Estratto della pagina:
Tra questi, non passano inosservati i nomi del senatore Mario Michele Giarrusso (ex M5S) e il ‘martire del giornalismo antimafia’ Paolo Borrometi, finito al centro di un’aspra polemica che nelle scorse settimane gli è valsa una denuncia da parte della Commissione Regionale Antimafia presieduta dall’on. Claudio Fava.

Il sodalizio tra il senatore e il giornalista nella lotta alla mafia può definirsi storico, ormai. E la narrazione dei loro comuni intenti sono fatti registrati agli atti della scorsa legislatura.

Una volta denunciati nel 2014 una presunta aggressione nella casa in campagna di famiglia e un altrettanto presunto attentato incendiario presso la propria abitazione, a Paolo Borrometi venne assegnato il servizio di scorta. A chiederne il potenziamento, l’anno successivo, fu proprio il sen. Mario Michele Giarrusso con un’interrogazione parlamentare rivolta al Ministro dell’Interno.

“In seguito ad alcuni importanti articoli sull'affare Italgas - scriveva il sen. Giarrusso riferendosi all’azienda committente di Euro Impianti dei figli di Gaetano e di Vincenzo Cavallotti - Borrometi è stato, altresì, oggetto di minacce da parte di soggetti ritenuti dagli inquirenti vicini alle cosche di Belmonte Mezzagno (Palermo) ed al boss Benedetto Spera (fedelissimo di Totò Riina e di Bernardo Provenzano)”.

Consegna 1:
Stabilisci se ciascuna affermazione concorda con l'estratto su Borrometi e Giarrusso, rispondendo sì o no e citando le parole decisive del testo. (a) Dopo le denunce del 2014 a Borrometi fu assegnata la scorta. (b) L'interrogazione parlamentare di Giarrusso era rivolta al Ministro della Giustizia. (c) La denuncia contro Borrometi proviene dalla Commissione Regionale Antimafia presieduta da Claudio Fava.
Consegna 2:
Riscrivi il passo dell'estratto su Borrometi e Giarrusso che va da "Il sodalizio tra" fino a "della scorsa legislatura." compreso, sostituendo "il giornalista" con "il cronista".
I record non hanno alcun ruolo in questo esercizio.

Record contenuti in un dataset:

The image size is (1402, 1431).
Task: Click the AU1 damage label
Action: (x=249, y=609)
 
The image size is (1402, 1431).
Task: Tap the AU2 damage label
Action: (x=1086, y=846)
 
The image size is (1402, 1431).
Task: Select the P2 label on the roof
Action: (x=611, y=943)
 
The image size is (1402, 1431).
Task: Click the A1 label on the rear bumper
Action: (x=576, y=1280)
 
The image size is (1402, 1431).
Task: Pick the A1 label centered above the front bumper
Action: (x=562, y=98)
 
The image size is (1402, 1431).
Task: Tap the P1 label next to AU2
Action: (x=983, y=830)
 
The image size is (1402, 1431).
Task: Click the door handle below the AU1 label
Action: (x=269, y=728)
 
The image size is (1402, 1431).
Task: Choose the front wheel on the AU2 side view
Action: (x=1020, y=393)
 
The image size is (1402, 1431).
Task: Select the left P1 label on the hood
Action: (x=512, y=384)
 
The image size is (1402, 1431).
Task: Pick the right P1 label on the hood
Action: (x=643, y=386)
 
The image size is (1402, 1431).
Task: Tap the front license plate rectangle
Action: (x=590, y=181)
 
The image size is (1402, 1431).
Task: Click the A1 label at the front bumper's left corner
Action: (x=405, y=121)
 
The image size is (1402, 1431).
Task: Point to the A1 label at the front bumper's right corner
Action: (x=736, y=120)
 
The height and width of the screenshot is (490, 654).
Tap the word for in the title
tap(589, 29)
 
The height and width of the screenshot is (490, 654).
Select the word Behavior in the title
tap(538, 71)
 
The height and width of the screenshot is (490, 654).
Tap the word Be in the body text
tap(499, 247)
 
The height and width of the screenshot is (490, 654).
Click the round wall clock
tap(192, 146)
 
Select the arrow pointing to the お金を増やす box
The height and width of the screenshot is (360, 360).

Risultato dell'esercizio 1:
(a) Sì: "a Paolo Borrometi venne assegnato il servizio di scorta".
(b) No: "un’interrogazione parlamentare rivolta al Ministro dell’Interno".
(c) Sì: "una denuncia da parte della Commissione Regionale Antimafia presieduta dall’on. Claudio Fava".

Risultato dell'esercizio 2:
Il sodalizio tra il senatore e il cronista nella lotta alla mafia può definirsi storico, ormai. E la narrazione dei loro comuni intenti sono fatti registrati agli atti della scorsa legislatura.